Complete the following:
1) Decide whether each statement below agrees with the obesity article, answering yes or no and quoting the article's deciding words. (a) The Center for Science in the Public Interest proposes taxing foods it dislikes. (b) Tort lawyers have already made billions suing restaurant chains. (c) The article cites $117 billion as the claimed yearly medical cost of obesity.
2) Write the next part of the obesity article, picking up right after its final sentence.

Provided text:

━━━━━━━━

Wednesday, January 23, 2008

The Great Obesity Scam


Is the day far off when the federal government will decide what you eat and how much? The assault on the personal freedoms of Americans continues unabated. First it was the decision whether to smoke or not and now it involves every piece of food you ingest.


When the government decided that obesity was "a critical health problem in this country that causes millions of Americans to suffer unnecessary health problems and to die prematurely," your right to decide what, where, and how much to eat disappeared.


The "obesity epidemic" is a scam. The players involved in it include animal rights advocates who want to disparage consumption of beef, chicken, pork, milk, cheese, and other nutritious foods that come from animals. Others include pharmaceutical companies who are either selling or developing drugs to deal with obesity or just weight loss.


A third are radical nutrition activist groups like the Center for Science in the Public Interest who has declared that Chinese food, consumed daily by billions of people, on the planet is dangerous. They also don't like Mexican food. Or, for that matter, almost anything else people consume. Their answer to obesity is a tax on foods they dislike.


Then, of course, there are the tort lawyers who made billions suing the tobacco companies and who are lining up to begin suing restaurant chains and food manufacturers of every description.


The lies upon which the so-called "obesity epidemic" is based are largely ignored by both the government and the mainstream press upon which the public depends for information. The lies are based on statistics. The assertion is that (1) obesity causes 300,000 deaths annual in America, (2) that 61 percent of Americans are overweight or obese, and (3) that this is costing $117 billion annually in medical costs.

━━━━━━━━

Data:
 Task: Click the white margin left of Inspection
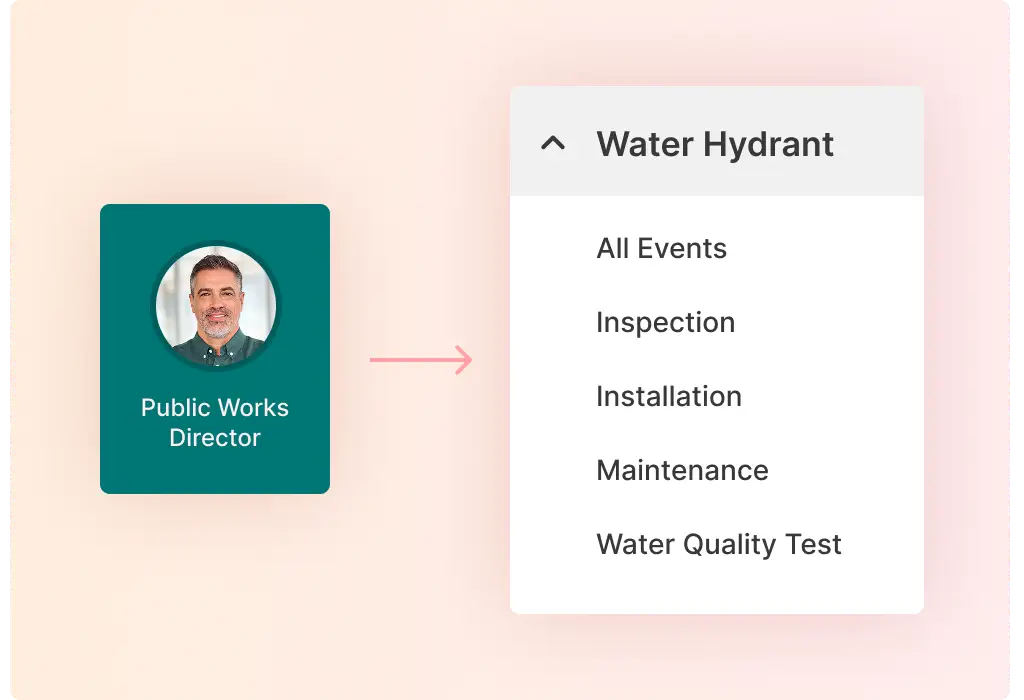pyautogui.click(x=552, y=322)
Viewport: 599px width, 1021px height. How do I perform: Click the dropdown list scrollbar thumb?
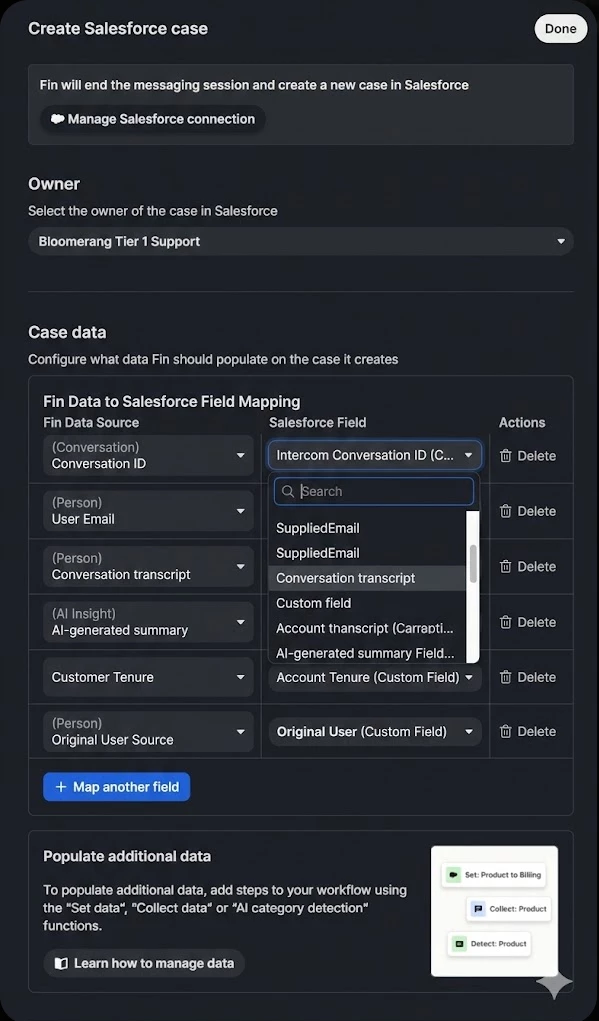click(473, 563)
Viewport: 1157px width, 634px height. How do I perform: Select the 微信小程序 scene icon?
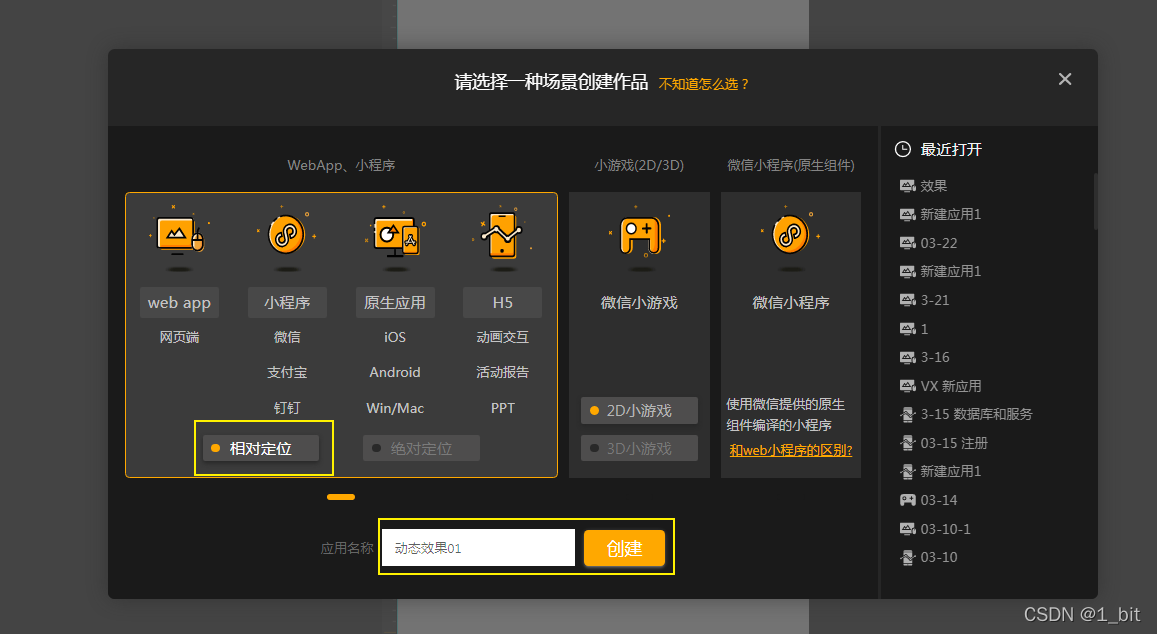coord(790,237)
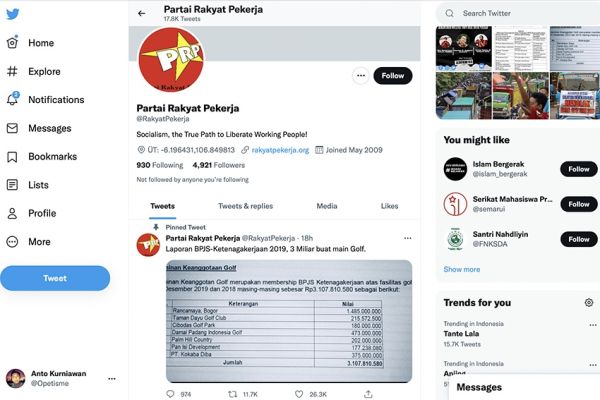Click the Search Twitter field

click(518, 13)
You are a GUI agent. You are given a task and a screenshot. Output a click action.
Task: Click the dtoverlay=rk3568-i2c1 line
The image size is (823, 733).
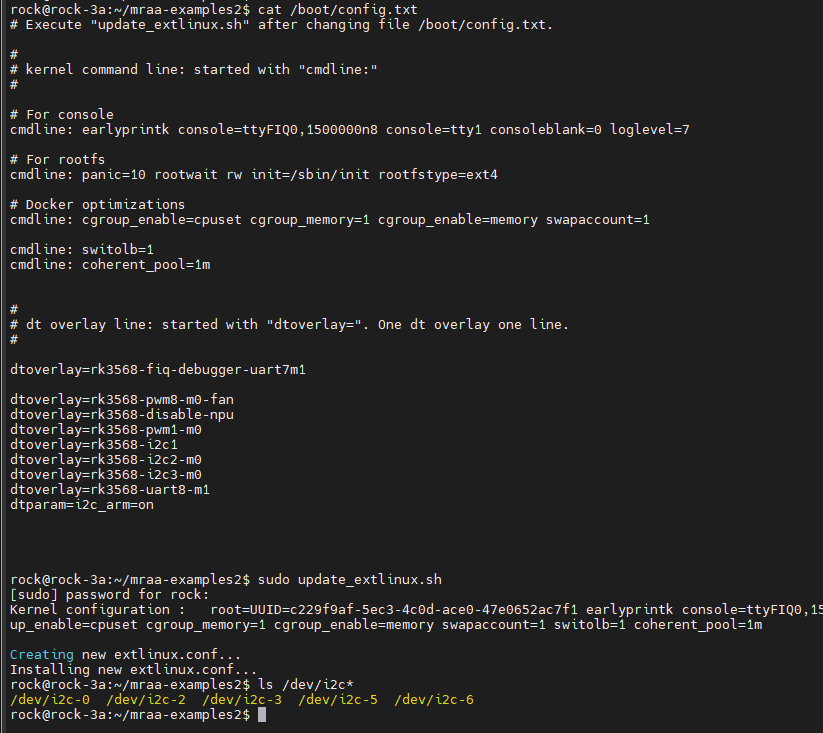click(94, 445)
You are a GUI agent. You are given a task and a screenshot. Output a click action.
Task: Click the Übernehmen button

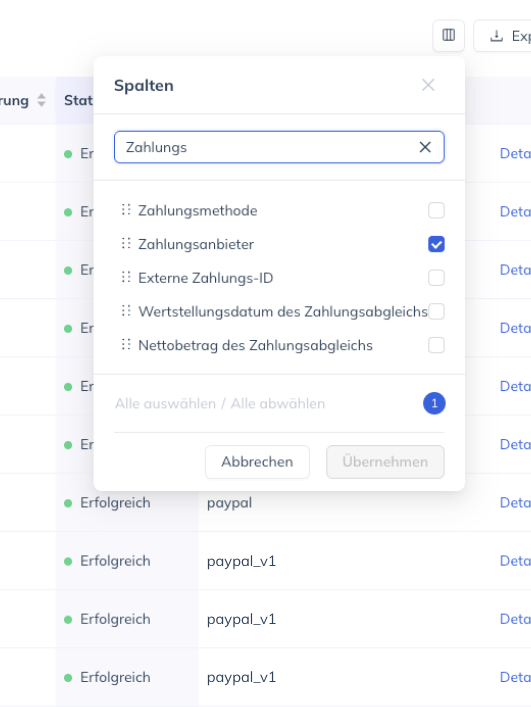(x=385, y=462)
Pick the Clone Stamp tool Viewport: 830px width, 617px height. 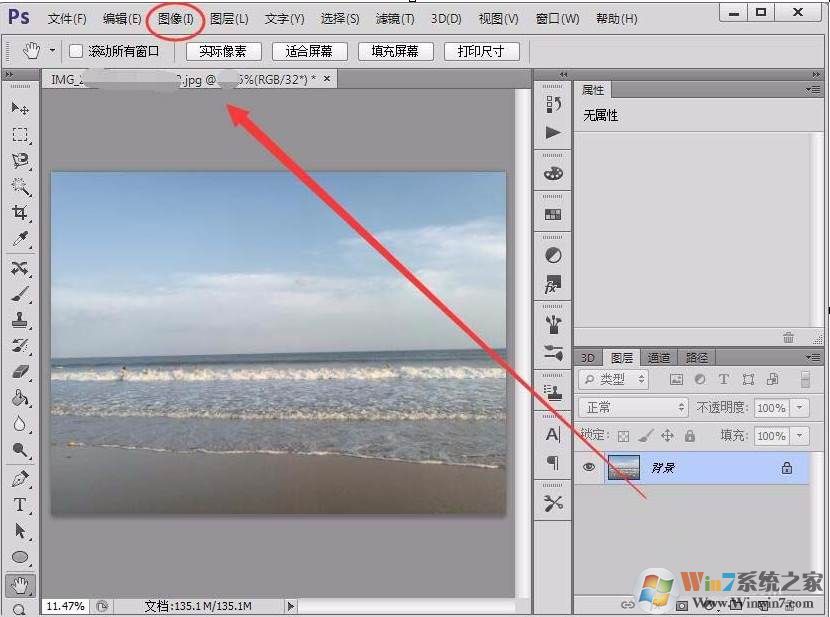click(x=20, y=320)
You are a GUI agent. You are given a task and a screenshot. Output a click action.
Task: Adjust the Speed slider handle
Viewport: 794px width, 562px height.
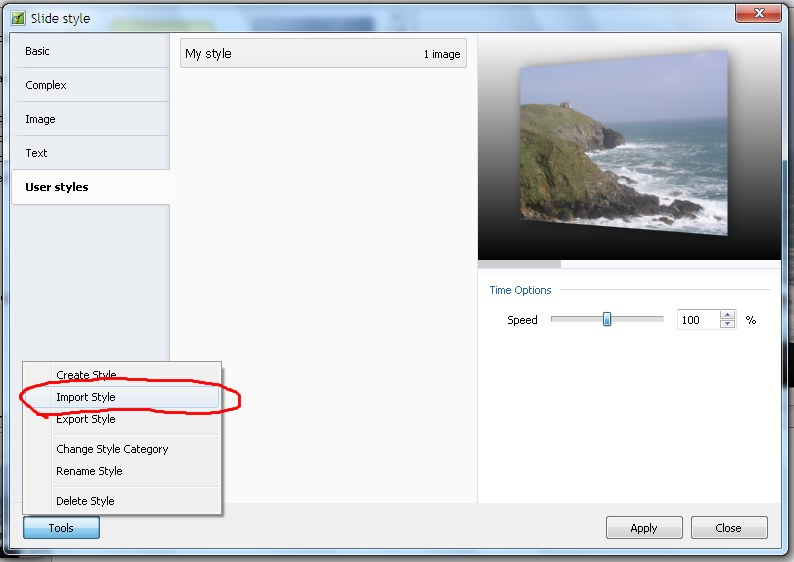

━━━━━━━━

List of answers:
1)
(a) Yes: "Their answer to obesity is a tax on foods they dislike."
(b) No: the lawyers "made billions suing the tobacco companies" and "are lining up to begin suing restaurant chains and food manufacturers of every description."
(c) Yes: "(3) that this is costing $117 billion annually in medical costs."

2)
In an August article written by David Martosko, published by The Heartland Institute, this consumer advocate revealed just how specious the statistical basis for the "obesity epidemic" really is. Martosko is the Director of Research for the Center of Consumer Freedom. Briefly, the assertion that 300,000 US deaths are attributable to excess weight was disputed in the January 1998 edition of the respected New England Journal of Medicine. In an editorial, the Journal called the data "limited, fragmented, and often ambiguous", adding that the figure "is by no means well established." One would literally have to assert that everyone deemed overweight died as a direct result of that condition.


The claim that obesity costs Americans $117 billion per year comes from a claim made in the March 1998 issue of Obesity Research whose authors admit "We are still uncertain about the actual amount of health utilization associated with overweight and obesity." Moreover, they did not take into account factors such as height and weight from their primary data sources! Instead, they erroneously included the economic cost of individuals with a Body Mass Index (BMI) between 29 and 30. That added ten million Americans to their estimate, many of whose weight is not fat, but muscle. With this kind of flawed thinking, Arnold Schartzengger is fat! The BMI standard is seriously flawed and even the Centers for Disease Control and Prevention casts doubt on it.


The extortion inflicted on the tobacco industry is likely now to be inflicted on food producers and providers. When the attorneys general in Mississippi and West Virginia decided to make a case out of their state's Medicaid costs, they and 44 others who joined the suit reaped $240 billion in a settlement. According to the General Accounting Office, only 19 percent of this year's $11.4 billion tobacco settlement will go to health care and smoking cessation. Fully 54 percent of the tobacco industry funds will be used to cover the state budget shortfalls due to reckless spending.


The 300 lawyers for 86 firms involved in the tobacco rip-off will pocket about $1 billion a year for helping negotiate the 25-year settlement.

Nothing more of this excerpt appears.